* [Problem set]
#1 Copy the section of the debt post from "And as we went" to "in Your Future?)" word for word.
#2 Reproduce the rows word for word, from their first line to the line with "coordinates (511, 512).", including both of those lines.

* [Passage given]
The best defense is to not be where you're listed on your driver's license, debt notes-nothing. Live anon in an apartment or room for cash, use a P.O.box registered to your last address... obviously you move and don't update.
The beast lured our fathers and grandfathers into indebtedness, calling it "credit", making it very hard to get so they erroneously saw being in their debt bondage as having a false value. Then with that false value set in the enemy(what else are they?)gradually eased the availability and terms... not the interest rates of course... until the whole nation was in debt.
And as we went on decades of consumer spending, the enemy used our money to buy up industry, hollowed out our economy and got everyone into tens of thousands of dollars of debt. Now that they've stolen our means of living(from them)they're foreclosing on the country. Jefferson's warning about bankers eventually dispossessing future Americans of their own country has come to pass.
Repudiate the debt. All of it. The enemy has waged war against us, strike back. Article below:
PR Push Against Strategic Defaulters Underway (Is There a Debtors’ Prison in Your Future?)
A good Washington DC contacts told me that a public relations/media push to demonize those who decide to walk away from mortgages they can still afford to pay (aka “strategic defaulters”) is underway. Expect to see a good bit of moral fervor as those who choose to cut their losses are attacked as immoral, irresponsible, and abusive.
There is a wee problem with the “blame the ruthless borrower” narrative. Banks who acted in a similarly ruthless manner have trained their customers to behave the same way. This shift in prevailing attitudes is the logical and inevitable result of financial firm, taking an increasingly predatory posture toward their customers. Borrowers are responding in kind, by taking a cold-blooded and legalistic look at their agreements with lenders.

* [Stored rows]

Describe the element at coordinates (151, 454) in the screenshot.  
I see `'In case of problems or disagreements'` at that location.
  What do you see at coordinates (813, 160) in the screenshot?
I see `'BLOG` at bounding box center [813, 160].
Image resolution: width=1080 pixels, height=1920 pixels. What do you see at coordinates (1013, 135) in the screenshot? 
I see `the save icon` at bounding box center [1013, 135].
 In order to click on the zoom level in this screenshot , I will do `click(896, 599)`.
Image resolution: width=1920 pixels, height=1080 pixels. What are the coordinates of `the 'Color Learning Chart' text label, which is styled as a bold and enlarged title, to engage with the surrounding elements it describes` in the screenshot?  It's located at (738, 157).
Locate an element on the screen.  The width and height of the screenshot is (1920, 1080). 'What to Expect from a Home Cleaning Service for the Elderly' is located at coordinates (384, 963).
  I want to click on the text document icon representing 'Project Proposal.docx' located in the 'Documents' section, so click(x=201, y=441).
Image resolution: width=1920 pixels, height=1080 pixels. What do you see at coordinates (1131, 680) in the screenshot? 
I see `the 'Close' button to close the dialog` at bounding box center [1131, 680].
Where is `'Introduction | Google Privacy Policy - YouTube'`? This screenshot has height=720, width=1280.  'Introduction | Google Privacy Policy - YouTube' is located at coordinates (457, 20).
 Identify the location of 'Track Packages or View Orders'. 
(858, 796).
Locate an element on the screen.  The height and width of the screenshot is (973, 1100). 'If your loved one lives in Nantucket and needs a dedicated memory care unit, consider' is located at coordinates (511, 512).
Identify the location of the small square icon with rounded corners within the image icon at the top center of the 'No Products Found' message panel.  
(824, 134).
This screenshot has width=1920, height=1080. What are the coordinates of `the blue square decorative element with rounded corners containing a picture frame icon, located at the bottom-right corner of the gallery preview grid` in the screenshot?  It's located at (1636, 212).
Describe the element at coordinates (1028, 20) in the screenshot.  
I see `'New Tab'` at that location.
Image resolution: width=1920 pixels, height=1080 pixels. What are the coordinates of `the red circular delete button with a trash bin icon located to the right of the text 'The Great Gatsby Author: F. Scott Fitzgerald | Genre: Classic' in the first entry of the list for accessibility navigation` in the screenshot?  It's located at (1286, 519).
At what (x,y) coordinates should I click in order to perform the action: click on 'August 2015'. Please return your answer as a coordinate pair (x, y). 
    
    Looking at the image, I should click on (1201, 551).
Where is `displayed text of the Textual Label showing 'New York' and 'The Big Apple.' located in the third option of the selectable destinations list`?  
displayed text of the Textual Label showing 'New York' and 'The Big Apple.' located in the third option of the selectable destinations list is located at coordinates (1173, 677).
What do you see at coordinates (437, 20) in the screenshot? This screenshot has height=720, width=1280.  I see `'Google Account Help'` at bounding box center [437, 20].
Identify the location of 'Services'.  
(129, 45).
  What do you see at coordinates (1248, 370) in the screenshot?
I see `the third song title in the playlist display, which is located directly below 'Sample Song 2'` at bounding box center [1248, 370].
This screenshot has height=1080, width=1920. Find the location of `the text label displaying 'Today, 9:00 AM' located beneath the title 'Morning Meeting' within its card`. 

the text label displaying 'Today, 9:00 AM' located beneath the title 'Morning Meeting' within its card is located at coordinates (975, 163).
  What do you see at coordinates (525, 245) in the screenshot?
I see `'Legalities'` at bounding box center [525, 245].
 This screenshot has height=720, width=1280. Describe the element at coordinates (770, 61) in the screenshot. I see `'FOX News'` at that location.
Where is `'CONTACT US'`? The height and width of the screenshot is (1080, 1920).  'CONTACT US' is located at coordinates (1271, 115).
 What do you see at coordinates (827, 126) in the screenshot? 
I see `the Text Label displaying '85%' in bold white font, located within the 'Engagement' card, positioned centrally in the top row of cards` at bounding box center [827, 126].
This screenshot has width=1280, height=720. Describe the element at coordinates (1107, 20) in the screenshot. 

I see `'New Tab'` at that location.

* [Results of the exercise]
#1
And as we went on decades of consumer spending, the enemy used our money to buy up industry, hollowed out our economy and got everyone into tens of thousands of dollars of debt. Now that they've stolen our means of living(from them)they're foreclosing on the country. Jefferson's warning about bankers eventually dispossessing future Americans of their own country has come to pass.
Repudiate the debt. All of it. The enemy has waged war against us, strike back. Article below:
PR Push Against Strategic Defaulters Underway (Is There a Debtors’ Prison in Your Future?)

#2
Describe the element at coordinates (151, 454) in the screenshot.  
I see `'In case of problems or disagreements'` at that location.
  What do you see at coordinates (813, 160) in the screenshot?
I see `'BLOG` at bounding box center [813, 160].
Image resolution: width=1080 pixels, height=1920 pixels. What do you see at coordinates (1013, 135) in the screenshot? 
I see `the save icon` at bounding box center [1013, 135].
 In order to click on the zoom level in this screenshot , I will do `click(896, 599)`.
Image resolution: width=1920 pixels, height=1080 pixels. What are the coordinates of `the 'Color Learning Chart' text label, which is styled as a bold and enlarged title, to engage with the surrounding elements it describes` in the screenshot?  It's located at (738, 157).
Locate an element on the screen.  The width and height of the screenshot is (1920, 1080). 'What to Expect from a Home Cleaning Service for the Elderly' is located at coordinates (384, 963).
  I want to click on the text document icon representing 'Project Proposal.docx' located in the 'Documents' section, so click(x=201, y=441).
Image resolution: width=1920 pixels, height=1080 pixels. What do you see at coordinates (1131, 680) in the screenshot? 
I see `the 'Close' button to close the dialog` at bounding box center [1131, 680].
Where is `'Introduction | Google Privacy Policy - YouTube'`? This screenshot has height=720, width=1280.  'Introduction | Google Privacy Policy - YouTube' is located at coordinates (457, 20).
 Identify the location of 'Track Packages or View Orders'. 
(858, 796).
Locate an element on the screen.  The height and width of the screenshot is (973, 1100). 'If your loved one lives in Nantucket and needs a dedicated memory care unit, consider' is located at coordinates (511, 512).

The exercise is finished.